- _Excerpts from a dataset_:
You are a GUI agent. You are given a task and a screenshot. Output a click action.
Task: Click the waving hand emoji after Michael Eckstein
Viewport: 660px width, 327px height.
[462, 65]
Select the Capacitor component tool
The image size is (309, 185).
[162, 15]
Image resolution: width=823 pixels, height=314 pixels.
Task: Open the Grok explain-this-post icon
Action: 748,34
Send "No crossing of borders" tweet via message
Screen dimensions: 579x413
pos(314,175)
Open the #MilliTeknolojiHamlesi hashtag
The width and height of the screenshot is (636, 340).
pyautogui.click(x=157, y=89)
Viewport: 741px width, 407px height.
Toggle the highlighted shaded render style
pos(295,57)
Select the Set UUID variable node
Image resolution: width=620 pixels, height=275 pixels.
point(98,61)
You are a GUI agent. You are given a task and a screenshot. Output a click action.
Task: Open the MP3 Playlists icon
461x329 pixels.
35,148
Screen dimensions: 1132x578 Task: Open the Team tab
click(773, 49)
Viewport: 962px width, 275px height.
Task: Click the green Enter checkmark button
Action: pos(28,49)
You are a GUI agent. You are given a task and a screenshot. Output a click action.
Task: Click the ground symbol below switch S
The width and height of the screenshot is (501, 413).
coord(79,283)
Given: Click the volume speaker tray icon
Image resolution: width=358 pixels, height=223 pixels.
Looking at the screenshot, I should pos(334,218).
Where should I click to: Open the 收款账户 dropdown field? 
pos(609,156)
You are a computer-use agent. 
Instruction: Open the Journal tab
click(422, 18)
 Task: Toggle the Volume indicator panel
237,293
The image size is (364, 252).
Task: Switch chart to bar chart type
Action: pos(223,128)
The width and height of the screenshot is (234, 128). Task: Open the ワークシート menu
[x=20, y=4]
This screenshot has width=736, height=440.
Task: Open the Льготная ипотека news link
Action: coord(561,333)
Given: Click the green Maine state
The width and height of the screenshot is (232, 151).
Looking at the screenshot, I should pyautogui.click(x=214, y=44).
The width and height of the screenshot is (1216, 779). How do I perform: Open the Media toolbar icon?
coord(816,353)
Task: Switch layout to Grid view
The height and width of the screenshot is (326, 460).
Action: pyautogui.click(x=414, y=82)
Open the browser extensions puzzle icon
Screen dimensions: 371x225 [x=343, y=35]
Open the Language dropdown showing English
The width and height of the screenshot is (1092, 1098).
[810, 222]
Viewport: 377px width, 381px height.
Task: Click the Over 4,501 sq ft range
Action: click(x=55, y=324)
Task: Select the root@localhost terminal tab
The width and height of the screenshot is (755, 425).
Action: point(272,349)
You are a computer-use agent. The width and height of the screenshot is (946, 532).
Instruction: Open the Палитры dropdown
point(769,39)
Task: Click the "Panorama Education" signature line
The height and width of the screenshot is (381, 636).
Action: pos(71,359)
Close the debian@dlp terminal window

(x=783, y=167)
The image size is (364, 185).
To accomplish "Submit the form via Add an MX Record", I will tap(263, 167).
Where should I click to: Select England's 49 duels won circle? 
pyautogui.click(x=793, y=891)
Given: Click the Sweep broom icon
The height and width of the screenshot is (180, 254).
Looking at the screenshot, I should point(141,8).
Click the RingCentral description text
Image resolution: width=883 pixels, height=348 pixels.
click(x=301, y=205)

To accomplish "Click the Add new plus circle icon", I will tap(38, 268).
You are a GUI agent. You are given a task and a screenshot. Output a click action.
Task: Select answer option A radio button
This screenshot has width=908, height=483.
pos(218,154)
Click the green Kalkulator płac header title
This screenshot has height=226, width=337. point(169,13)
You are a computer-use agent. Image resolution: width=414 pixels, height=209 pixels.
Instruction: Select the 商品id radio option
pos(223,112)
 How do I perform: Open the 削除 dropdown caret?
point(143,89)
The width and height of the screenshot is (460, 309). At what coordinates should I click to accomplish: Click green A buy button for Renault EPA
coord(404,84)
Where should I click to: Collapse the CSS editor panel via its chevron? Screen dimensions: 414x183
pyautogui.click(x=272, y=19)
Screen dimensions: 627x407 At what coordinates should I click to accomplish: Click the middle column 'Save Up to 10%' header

- _EXERCISE REQUIREMENTS_: Which lines above contain the word "will"? Copy each one.

- _ANSWER TO THIS TASK_:
To accomplish "Submit the form via Add an MX Record", I will tap(263, 167).
To accomplish "Click the Add new plus circle icon", I will tap(38, 268).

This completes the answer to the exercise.